Fakat surete hasr-ı nazar etmemek gerektir. Bu sırra binaendir: Esâlîb-i Arab'ta ukul-u beşere olan tenezzülât-ı İlâhiyye tâbir olunan müraât-ı efham ve mümâşât-ı ezhan, Kur'ân-ı Mu'cizü'l-Beyânda cereyan etti. Ezcümle:
ثُمَّ اسْتَوٰى عَلَى الْعَرْشِ [1] ve يَدُ اللهِ فَوْقَ اَيْدِيهِمْ [2] ve وَجَآءَ رَبُّكَ [3] ve emsâli... Hem de حَتّٰۤى اِذَا بَلَغَ مَغْرِبَ الشَّمْسِ وَجَدَهَا تَغْرُبُ فِىعَيْنٍ حَمِئَةٍ [4]
ve eşbâhı... Hem de وَالشَّمْسُ تَجْرِى لِمُسْتَقَرٍّ لَهَا [5] ve nezairi bu üslûba birer mecradır.

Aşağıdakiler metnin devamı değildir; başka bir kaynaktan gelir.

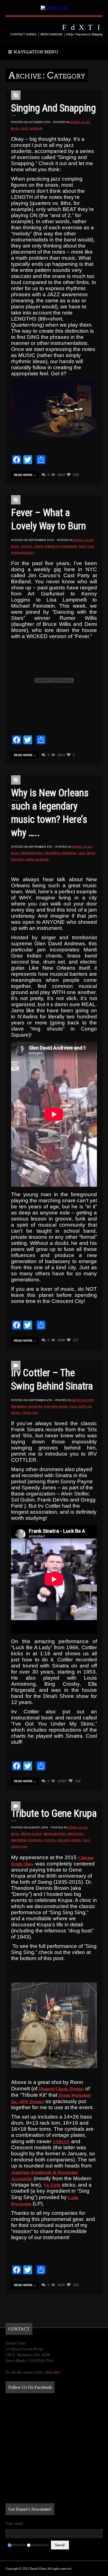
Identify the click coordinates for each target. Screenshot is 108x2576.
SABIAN (61, 2141)
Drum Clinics (31, 1833)
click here (52, 2372)
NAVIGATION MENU (35, 52)
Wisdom (36, 128)
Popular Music (37, 859)
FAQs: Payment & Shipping (84, 34)
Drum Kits (75, 1833)
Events (26, 546)
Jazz (24, 128)
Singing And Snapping (53, 108)
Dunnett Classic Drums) (61, 2088)
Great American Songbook (55, 546)
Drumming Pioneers (60, 853)
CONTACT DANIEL (24, 34)
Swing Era (30, 1412)
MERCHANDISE (51, 34)
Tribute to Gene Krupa (54, 1813)
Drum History (32, 853)
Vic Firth (51, 2185)
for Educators (56, 1406)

ذٰلِكَ الْكِتَابُ لاَ رَيْبَ فِيهِ * [6]
Hâtime
Sa'b olan bir kelâmın, ığlak ve işkâli, ya lâfız ve üslûbun perişanlığından neş'et eder—bu kısım Kur'ân-ı Vâzıhü'l-Beyâna yanaşmamıştır. Veyahut mânânın dakik, derin veyahut kıymettar veyahut gayr-ı me'lûf, gayr-ı mebzul olduğundan, güya fehme karşı nazlanmak ve şevki arttırmak için kendini göstermemek ve kıymet ve ehemmiyet vermek ister. Müşkilât-ı Kur'âniyye bu kısımdandır.